No-op — a line the model already obeys by default, so you pay load to say nothing. The test: does it change behaviour versus the default? A weak leading word (be thorough when the agent is already thorough-ish) is a no-op; the fix is a stronger word (relentless), not a different technique.
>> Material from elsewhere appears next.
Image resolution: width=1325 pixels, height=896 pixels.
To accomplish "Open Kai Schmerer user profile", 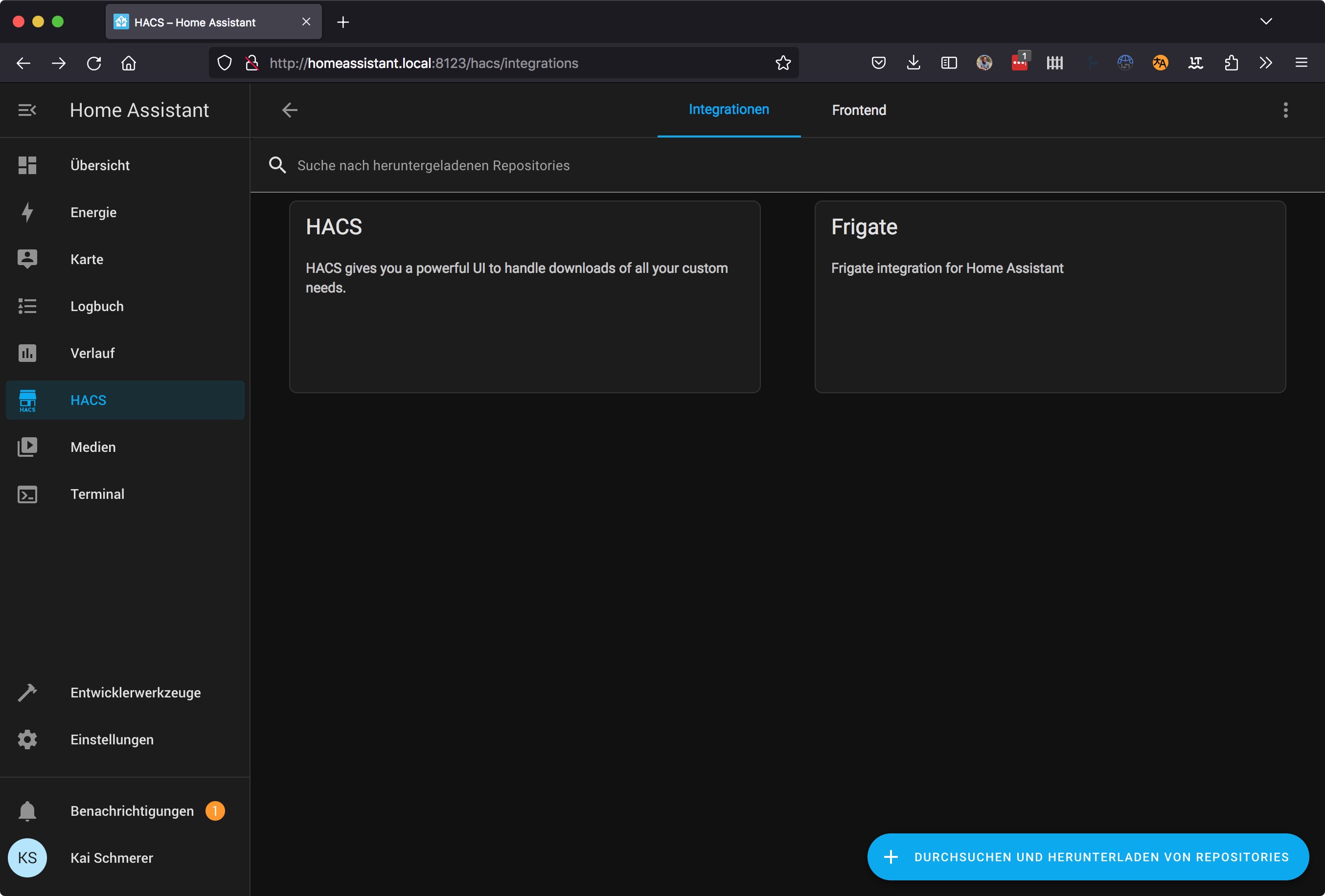I will (x=111, y=858).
用这些模式诊断用户在使用Skill时可能遇到的问题。

提前完成——在步骤真正完成前就结束，注意力转移到“完成任务”上。防御措施按优先级排序：首先细化完成标准（成本低、本地化）；只有当完成标准不可避免地模糊，且确实观察到仓促完成的情况时，才通过拆分（流程序列拆分）隐藏完成后步骤。
冗余——同一含义出现在多个地方。会增加维护成本和token消耗，还会让该含义在信息层级中的地位高于其实际重要性。
沉淀冗余——因添加内容看似安全、删除内容看似有风险而积累的陈旧内容。如果没有精简优化的机制，这是所有Skill的默认结局。
内容膨胀——Skill过长，即使每一行内容都是有效且唯一的。会损害可读性和可维护性，浪费token。解决方法是利用信息层级：将参考资料通过指针公开，按分支场景或流程序列拆分，让每个路径只携带所需内容。
无效内容——模型默认已遵循的内容，因此你付出了负载成本却没有产生任何效果。测试方法：与默认情况相比，它是否改变了行为？弱核心关键词（比如当Agent本来就比较严谨时，使用_be thorough_）属于无效内容；解决方法是使用更强的关键词（如_relentless_），而非更换技术手段。